И Бедняга засуетился, кинулся было с крыши и стал требовать, чтобы его подождали.

— Сиди, пронизанное брюхо, — сказала Калина.

— Сама-то и есть пронизанное брюхо, — шипел Бедняга.

Енька и Калина вытащили на крыльцо большой окованный сундук. Поставили в лодку. Опять пошли в избу. А Бедняга все бегал по крыше и то там, то здесь пробовал свесить ноги.

За озером возле мельницы суетился народ. А здесь, в ограде, водой уже залило овчарник, оттуда несло бумаги, Олеговы книги, географические карты. Широко распластавшись, плыла физическая карта мира. Края карты уже намокли, ушли под воду. Утонула западная часть Европы, взмок и тяжелел север Африки. Даже Гималаи готовы были утонуть. Над водой остался только Тихий океан. Тихий океан покачивался и кругами ходил по ограде. А рядом несло клоуна.

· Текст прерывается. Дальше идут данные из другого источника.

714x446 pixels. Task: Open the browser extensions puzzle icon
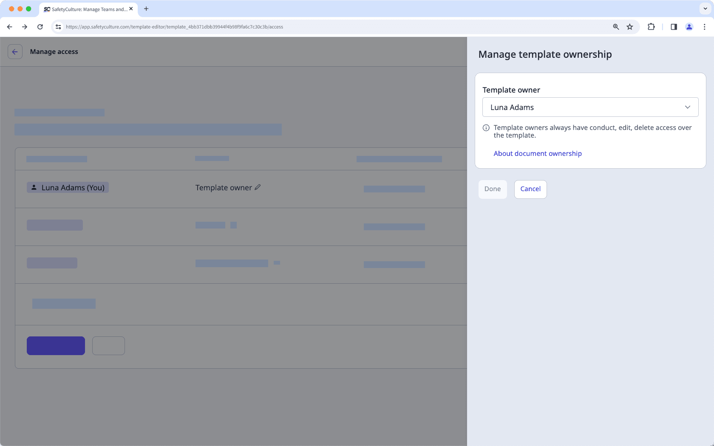click(651, 26)
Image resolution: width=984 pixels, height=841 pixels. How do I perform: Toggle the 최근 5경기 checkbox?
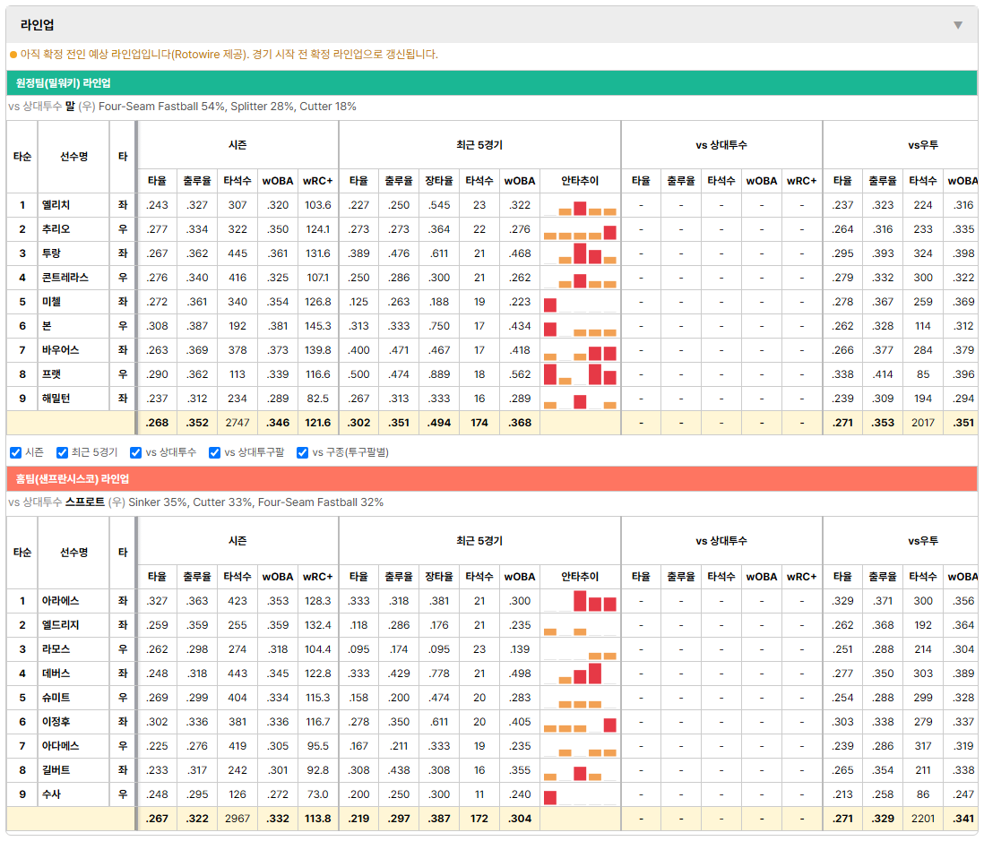(x=62, y=453)
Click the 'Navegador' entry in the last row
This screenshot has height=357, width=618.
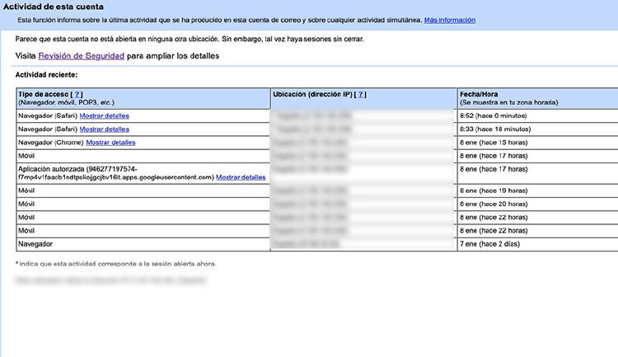click(x=35, y=244)
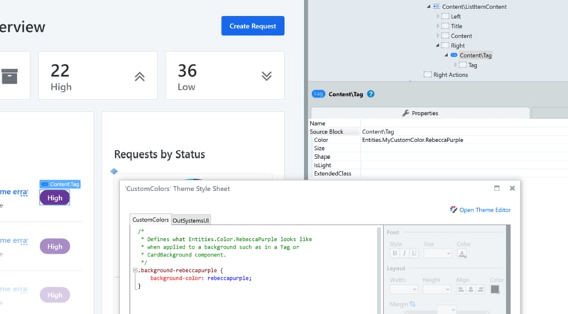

Клоун в синем колпаке, в красных шароварах смотрел в небо деревянным нарисованным лицом. От рук и от ног его тянулись по теченью веревочки. Веревочки уже намокли, они медленно утопали, словно из-под воды кто-то натягивал их. Клоун смотрел в небо и не мог понять, что случилось. И видно было, что клоун старается просто плыть.